FIGURE 1 Capitaux nécessaires pour assurer des moyens durables de subsistance



2.5

Le régime foncier est également important pour les interventions et projets de développement rural basés sur les droits. Ces programmes visent à éliminer ou réduire les facteurs qui empêchent les gens de jouir de leurs droits. La Commission de la condition de la femme des Nations Unies a, par exemple, noté en 1998 que la discrimination contre les femmes en matière de droit foncier constitue une violation de leurs droits fondamentaux. Une démarche fondée sur les droits devrait faire en sorte qu’un programme de développement ne renforce pas la discrimination contre les femmes, les minorités et les autres groupes vulnérables, mais aide au contraire à surmonter celle-ci. En ce qui concerne l’aide et le développement dans les zones rurales, une programmation fondée sur les droits doit prendre en compte les droits fonciers des groupes bénéficiaires. Il faut identifier quels droits sont reconnus dans la zone couverte par le projet, comment ils sont organisés et s’il existe des dispositions institutionnelles satisfaisantes pour déterminer qui a quels droits fonciers, pour combien de temps, à quelles fins et dans quelles conditions.



2.6

Les droits fonciers constituent souvent un élément essentiel quand les ménages ruraux dressent le bilan de leurs capacités et de leurs avoirs et déterminent les stratégies à mettre en œuvre pour assurer leur production quotidienne et leur sécurité alimentaire. Les droits fonciers ne constituent cependant pas uniquement une source de production économique; ils représentent également un des éléments sur lesquels reposent les rapports sociaux et les valeurs culturelles ainsi qu’une source de prestige et, souvent, de pouvoir. Les réseaux sociaux qui s’édifient ainsi au sein d’un groupe social et culturel déterminé constituent un facteur très important pour assurer la durabilité des moyens de subsistance des ménages ruraux.

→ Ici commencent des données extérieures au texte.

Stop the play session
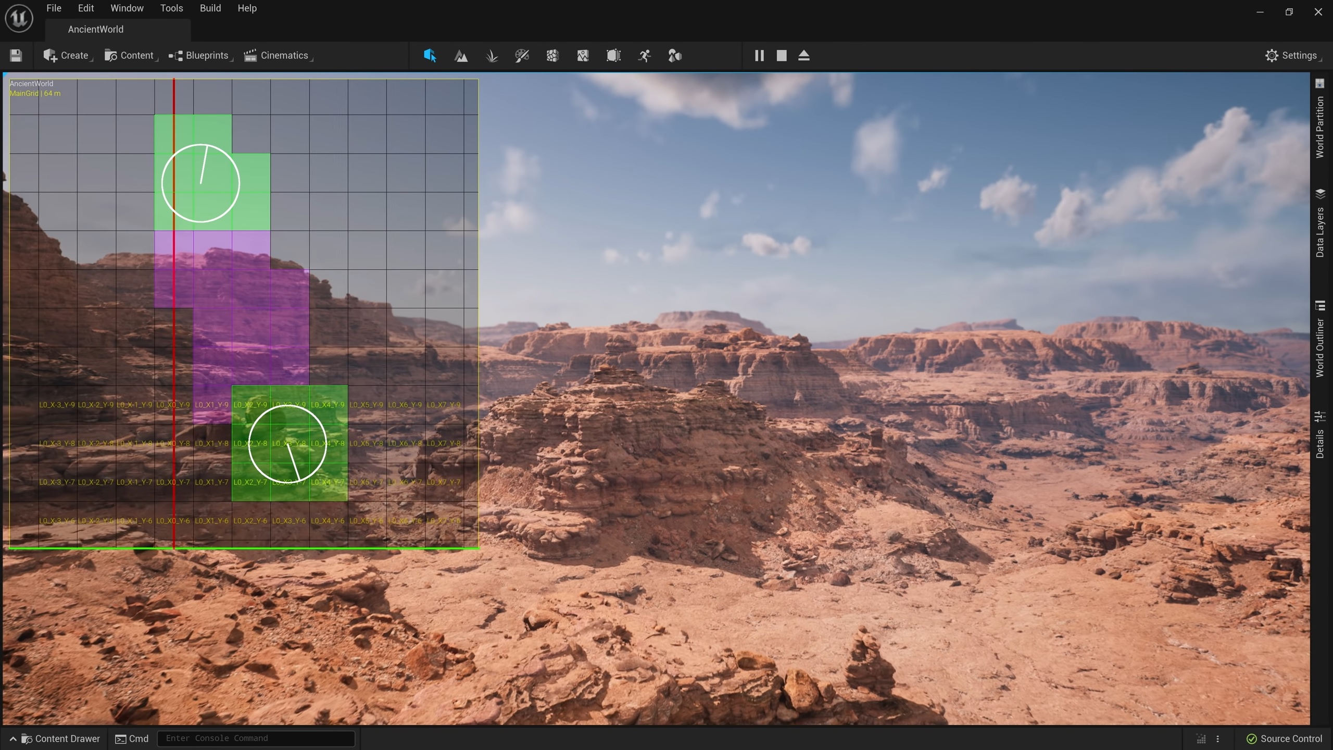The height and width of the screenshot is (750, 1333). click(782, 56)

2.7 Les récentes recherches portant sur le régime foncier fournissent notamment les enseignements généraux suivants:




  • Les pays qui ont investi dans l’infrastructure technique et institutionnelle nécessaire pour assurer une administration efficace et équitable du régime foncier et qui ont donné l’exemple pour ce qui est d’assurer une jouissance égale des droits de propriété aux femmes et aux hommes, se sont développés beaucoup plus rapidement et ont atteint un niveau beaucoup plus élevé de sécurité alimentaire, de santé et de bien-être. Ces progrès se sont avérés plus durables là où les décideurs, tout en reconnaissant la nécessité de réformer les modalités du régime foncier, ont appuyé la protection des droits des femmes et des autres groupes défavorisés par rapport aux ressources traditionnellement à leur disposition.

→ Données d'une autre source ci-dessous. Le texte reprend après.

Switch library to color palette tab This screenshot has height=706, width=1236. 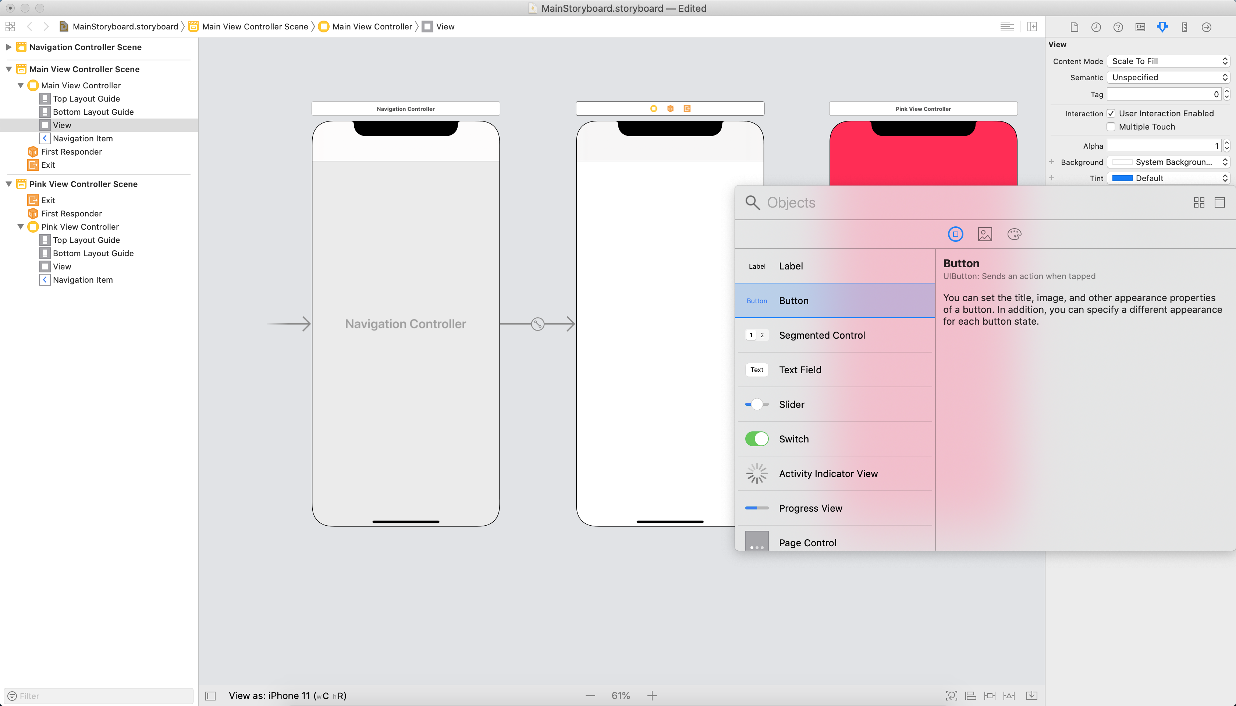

  • La production alimentaire agricole restera dominée par les familles et les ménages. Les défauts des politiques foncières sont souvent dus en partie à la méconnaissance de la complexité des relations sociales qui caractérisent le «ménage» dans toute société rurale. Les mesures concernant le régime foncier prises par les pouvoirs publics peuvent donner des résultats aussi bien positifs que négatifs. Si elles sont fondées sur des renseignements exacts et tiennent compte des dynamiques locales, elles ont beaucoup plus de chance de produire les résultats souhaités.

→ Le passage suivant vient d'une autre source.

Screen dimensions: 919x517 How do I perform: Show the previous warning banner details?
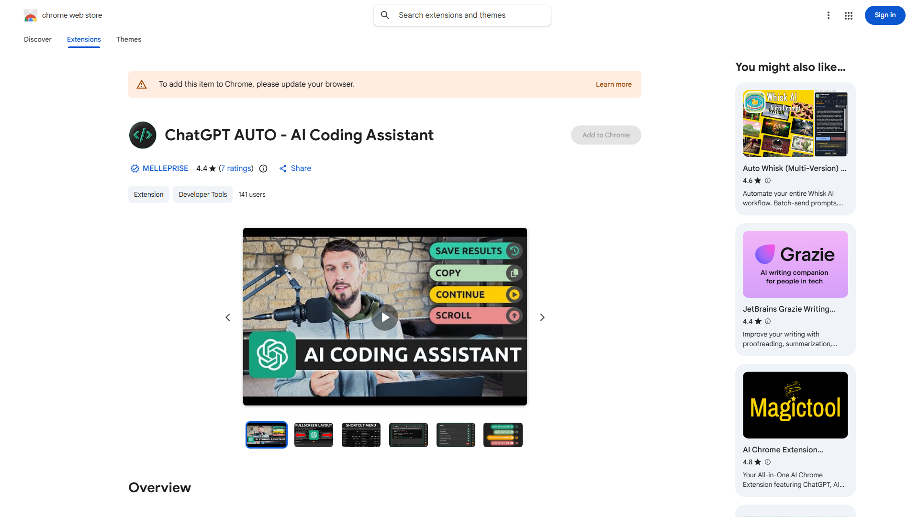142,84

  • Priver d’importants secteurs d’une société rurale d’un accès équitable aux terres et des avantages d’un régime foncier stable entraîne des coûts imprévus. Cela peut contribuer fortement à la pauvreté extrême, la dépendance, l’instabilité sociale (y compris les conflits et les troubles civils), la migration rurale, l’abandon des terres et de nombreuses autres conséquences fâcheuses. Par contre, un accès plus équitable aux terres et à d’autres facteurs de production peut contribuer à stimuler une croissance économique plus rapide et plus générale.